Confidential Computing Configuration:
resource "google_compute_instance" "confidential" {
machine_type = "n2d-standard-${var.vcpu}"
min_cpu_platform = "AMD Milan" # SEV-SNP requirement
confidential_instance_config {
enable_confidential_compute = true
confidential_instance_type = "SEV_SNP" # Hardware memory encryption
}
shielded_instance_config {
enable_integrity_monitoring = true # Boot integrity verification
enable_secure_boot = true # Verified boot process
enable_vtpm = true # Virtual TPM
}
scheduling {
on_host_maintenance = "TERMINATE" # Prevents live migration
}
}
Security Architecture
Memory Protection Mechanisms
Azure VMGuestStateOnly Encryption: Encrypts VM guest state including memory, CPU state, and temporary storage while maintaining host visibility for management operations.
GCP SEV-SNP Protection: Provides comprehensive memory encryption with integrity guarantees, protecting against both passive memory snooping and active memory corruption attacks from the hypervisor layer.
Customer-Managed Key Infrastructure
Both platforms implement customer-controlled encryption keys with hardware security module (HSM) backing:
Azure Key Vault Premium: FIPS 140-2 Level 2 validated HSMs with comprehensive key lifecycle management and access policies restricted to cryptographic operations (decrypt, encrypt, wrapKey, unwrapKey).
GCP Cloud KMS: Customer-managed encryption keys (CMEK) with automated 90-day rotation policies and global key distribution for multi-region deployments.
Integrity Measurement Architecture
The deployment integrates Linux Integrity Measurement Architecture (IMA) with hardware-based attestation:
# IMA Policy Configuration
ima_policy=tcb # Trusted Computing Base measurement
IMA Implementation Details:
- Boot-time Measurement: All critical system components are measured during boot sequence
- Runtime Monitoring: Continuous measurement of executed files and loaded libraries
- Attestation Support: Generates cryptographic proofs of system integrity state
- Cache Optimization: Pre-measurement of frequently accessed files to minimize runtime overhead
Agent Provisioning Pipeline
Cloud-Init Orchestration
The agent deployment utilizes a multi-stage Cloud-Init configuration that implements security hardening alongside functional provisioning.
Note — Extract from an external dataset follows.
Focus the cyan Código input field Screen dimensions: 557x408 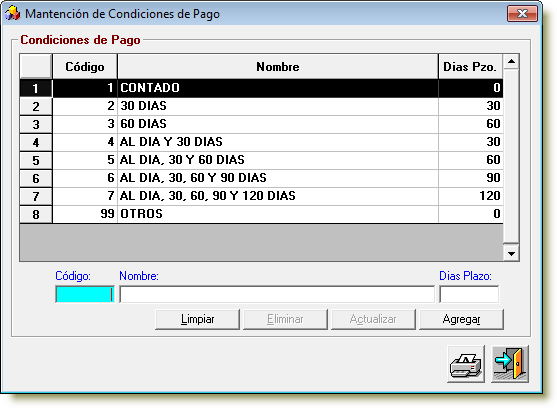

Stage 1: Base System Hardening
# Disable remote access vectors
- systemctl disable ssh.service sshd.service
- systemctl stop ssh.service sshd.service
# Network interface validation (single interface enforcement)
if [ $NUM_OF_IFACE -gt $NUM_OF_PERMITED_IFACE ]; then
exit 1 # Fail deployment on multiple interfaces
fi
Stage 2: Runtime Environment Setup
# WasmEdge Runtime Installation
curl -sSf https://raw.githubusercontent.com/WasmEdge/WasmEdge/master/utils/install.sh | bash -s -- -v 0.13.5
# Docker Configuration with Ramdisk
Environment=DOCKER_RAMDISK=true # Ephemeral container storage
Stage 3: Agent Service Configuration
[Service]
Type=simple
User=root
WorkingDirectory=/cocos
EnvironmentFile=/etc/cocos/environment
ExecStartPre=/cocos_init/agent_setup.sh
ExecStart=/cocos_init/agent_start_script.sh
Restart=always
StartLimitInterval=300
StartLimitBurst=5
Certificate and Credential Management
Agent authentication utilizes mutual TLS with certificate-based authentication for communication with the cloud:
write_files:
- path: /etc/cocos/certs/cert.pem
permissions: "0644"
- path: /etc/cocos/certs/key.pem
permissions: "0600" # Restricted key access
- path: /etc/cocos/certs/ca.pem
permissions: "0644"
Network Security Configuration
Firewall and Access Control
Network access is restricted to essential agent communication channels:
GCP Firewall Rule:
resource "google_compute_firewall" "allow-agent" {
name = "allow-agent-${var.vm_name}"
allow {
protocol = "tcp"
ports = ["7002"] # Agent GRPC endpoint only
}
source_ranges = ["0.0.0.0/0"] # Consider IP restriction for production
target_tags = [var.vm_name]
}
Interface Validation and Host Discovery
The agent startup script enforces network topology constraints:
# Single interface enforcement
NUM_OF_IFACE=$(ip route | grep -Eo 'dev [a-z0-9]+' | awk '{ print $2 }' |
grep -v '^docker' | sort | uniq | wc -l)
# Dynamic host configuration
DEFAULT_IFACE=$(route | grep '^default' | grep -o '[^ ]*$')
AGENT_GRPC_HOST=$(ip -4 addr show $DEFAULT_IFACE | grep inet |
awk '{print $2}' | cut -d/ -f1)
Operational Resilience
Service Recovery and State Management
The agent implements automatic recovery mechanisms with state preservation:
- Automatic Restart:
Restart=always
with exponential backoff (10s base, 5 burst attempts) - Post-Reboot Recovery: Dedicated service handles IMA cache warming and service restoration
- Docker Daemon Management: Ramdisk configuration with dependency-aware startup sequencing
Monitoring and Observability
Comprehensive logging infrastructure captures system and agent state:
StandardOutput=file:/var/log/cocos/agent.stdout
StandardError=file:/var/log/cocos/agent.stderr
Log Categories:
- Setup Logs:
/var/log/cocos/setup.log
- Initial provisioning status - IMA Logs:
/var/log/cocos/ima_setup.log
- Integrity measurement configuration - Agent Logs:
/var/log/cocos/agent.log
- Runtime operation and GRPC communication - Verification Logs:
/var/log/cocos/verification.log
- Component validation results
Performance Optimizations
Memory and Storage Efficiency
- Docker Ramdisk: Eliminates persistent container storage overhead and forensic artifacts
- IMA Cache Warming: Pre-measurement of system files reduces runtime measurement latency
- Filesystem Expansion: Automatic root partition resizing maximizes available compute storage
Boot Sequence Optimization
- Conditional Reboot Logic: IMA policy activation triggers single reboot when required
- Dependency Management: Service ordering ensures network and Docker availability before agent startup
- Resource Validation: Pre-flight checks prevent failed deployments due to missing dependencies
This cloud configuration establishes a hardened, verifiable execution environment for Cocos AI's confidential computing workloads, combining hardware-level security primitives with comprehensive software-based integrity monitoring and access controls.